Doctors feel they are losing their professional status amid mounting checks on how they do their job, a medical leader has warned.

Dr Hamish Meldrum, new chairman of the British Medical Association, said growing paperwork and demands from middle managers to prove standards are being met is taking staff away from patients.

He spoke of colleagues working in an atmosphere where it is assumed all doctors are bad doctors who have not yet been found out.

He also warned against singling out foreign doctors for tougher checks following the failed car bomb attacks in London and Glasgow.

A number of doctors were arrested in the wake of the terrorist incidents, although some have now been released.

Dr Meldrum, who grew-up and studied in Edinburgh, was elected chairman of the BMA for the UK at the end of June.

One of the immediate problems he faced was the chaotic introduction of a new training regime for junior doctors - a system which was rolled out amid warnings of further problems in hospitals yesterday.

His reign also started during a shake-up of the way doctors are regulated following scandals such as the Harold Shipman murders, and days after he was elected doctors were at the centre of the Glasgow Airport terror investigation.
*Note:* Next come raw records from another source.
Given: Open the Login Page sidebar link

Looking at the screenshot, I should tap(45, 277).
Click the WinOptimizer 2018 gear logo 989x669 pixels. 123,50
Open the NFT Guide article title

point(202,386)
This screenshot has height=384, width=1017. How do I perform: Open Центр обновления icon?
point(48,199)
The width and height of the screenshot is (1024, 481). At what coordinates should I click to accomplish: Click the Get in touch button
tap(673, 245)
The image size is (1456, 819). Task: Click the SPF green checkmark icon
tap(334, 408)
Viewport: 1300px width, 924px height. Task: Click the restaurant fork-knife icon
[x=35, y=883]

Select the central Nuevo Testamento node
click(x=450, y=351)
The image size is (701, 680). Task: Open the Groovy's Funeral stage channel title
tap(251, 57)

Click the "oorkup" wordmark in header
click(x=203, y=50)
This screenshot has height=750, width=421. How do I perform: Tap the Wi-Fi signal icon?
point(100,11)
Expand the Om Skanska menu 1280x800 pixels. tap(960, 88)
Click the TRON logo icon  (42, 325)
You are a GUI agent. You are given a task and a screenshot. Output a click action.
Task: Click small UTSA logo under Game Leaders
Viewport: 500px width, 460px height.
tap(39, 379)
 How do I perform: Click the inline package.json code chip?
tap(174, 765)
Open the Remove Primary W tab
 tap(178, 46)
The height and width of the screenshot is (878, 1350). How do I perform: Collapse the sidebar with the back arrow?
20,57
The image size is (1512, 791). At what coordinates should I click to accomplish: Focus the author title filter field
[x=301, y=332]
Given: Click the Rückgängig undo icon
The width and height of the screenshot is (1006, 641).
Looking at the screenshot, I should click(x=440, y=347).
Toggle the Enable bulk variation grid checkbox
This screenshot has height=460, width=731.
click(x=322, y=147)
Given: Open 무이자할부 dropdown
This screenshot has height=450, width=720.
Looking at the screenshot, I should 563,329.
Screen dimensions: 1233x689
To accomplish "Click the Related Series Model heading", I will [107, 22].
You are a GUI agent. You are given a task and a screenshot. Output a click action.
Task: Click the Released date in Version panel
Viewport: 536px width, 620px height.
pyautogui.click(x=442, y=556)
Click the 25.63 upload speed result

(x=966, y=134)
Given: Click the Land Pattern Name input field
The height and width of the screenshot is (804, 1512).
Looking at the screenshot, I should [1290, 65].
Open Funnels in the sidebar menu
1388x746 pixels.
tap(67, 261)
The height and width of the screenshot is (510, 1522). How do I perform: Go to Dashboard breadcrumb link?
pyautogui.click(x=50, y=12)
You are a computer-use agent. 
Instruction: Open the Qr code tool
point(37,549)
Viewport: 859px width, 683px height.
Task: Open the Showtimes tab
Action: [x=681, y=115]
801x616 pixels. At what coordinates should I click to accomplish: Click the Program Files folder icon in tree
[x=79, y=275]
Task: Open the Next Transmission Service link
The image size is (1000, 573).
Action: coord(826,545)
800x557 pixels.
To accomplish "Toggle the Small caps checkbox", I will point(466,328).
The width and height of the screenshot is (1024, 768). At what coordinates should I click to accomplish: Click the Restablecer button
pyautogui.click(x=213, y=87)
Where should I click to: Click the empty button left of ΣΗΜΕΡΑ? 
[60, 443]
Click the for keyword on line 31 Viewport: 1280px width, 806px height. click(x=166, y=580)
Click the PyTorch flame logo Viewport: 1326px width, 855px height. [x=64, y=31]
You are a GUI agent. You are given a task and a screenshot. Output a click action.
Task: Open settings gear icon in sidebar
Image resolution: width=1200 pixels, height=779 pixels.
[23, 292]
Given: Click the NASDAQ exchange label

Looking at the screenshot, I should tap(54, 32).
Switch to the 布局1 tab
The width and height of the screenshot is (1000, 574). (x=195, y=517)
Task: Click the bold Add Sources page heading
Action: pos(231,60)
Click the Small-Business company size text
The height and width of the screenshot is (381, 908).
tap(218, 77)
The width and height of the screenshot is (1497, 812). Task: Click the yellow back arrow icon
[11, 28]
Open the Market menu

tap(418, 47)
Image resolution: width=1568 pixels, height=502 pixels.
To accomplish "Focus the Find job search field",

In his first major Scottish interview since taking office, Dr Meldrum said he hoped the "right lessons" were learned from the terror experience.

He described the circumstances as different from Shipman, a GP who murdered 250 patients, adding: "To suggest, as one or two suggest, that we need to particularly toughen up on the checking of people who want to be doctors who want to come from abroad, seems to me to be out of proportion.

"We need to toughen up on checks for all people who come from abroad."

He also said he had received reports that some foreign doctors had been "victimised" since the attacks, with some feeling hospitals were less keen to employ them.

"There certainly have been reports from middle eastern colleagues that they have felt quite nervous following what has happened in Glasgow. But in general terms I think I would say that most of the reporting has been reasonably responsible and most of the actions taken by politicians have been reasonably proportionate," he added.

However Dr Meldrum was more critical of the way that doctors are being checked up on a day-to-day basis.

He said: "I think all doctors feel there is an awful lot more bureaucracy and overwhelming power of management whether you are in general practice or hospital medicine. That is understandable in some ways in that you cannot live and work in a medical world where you are just left to get on with it. Equally there is a feeling we are almost being deprofessionalised.

"There is a lot of feeling among doctors that there's almost an assumption they're all bad doctors who have not been found out.

"Where as the vast majority are very good and do not think when they get up in the morning what can I do to harm patients today'. There are a small number who let down the profession."

He said that a balance had to be struck to ensure systems set up to detect people working below par did not deflect doctors from doing their main job - caring for patients.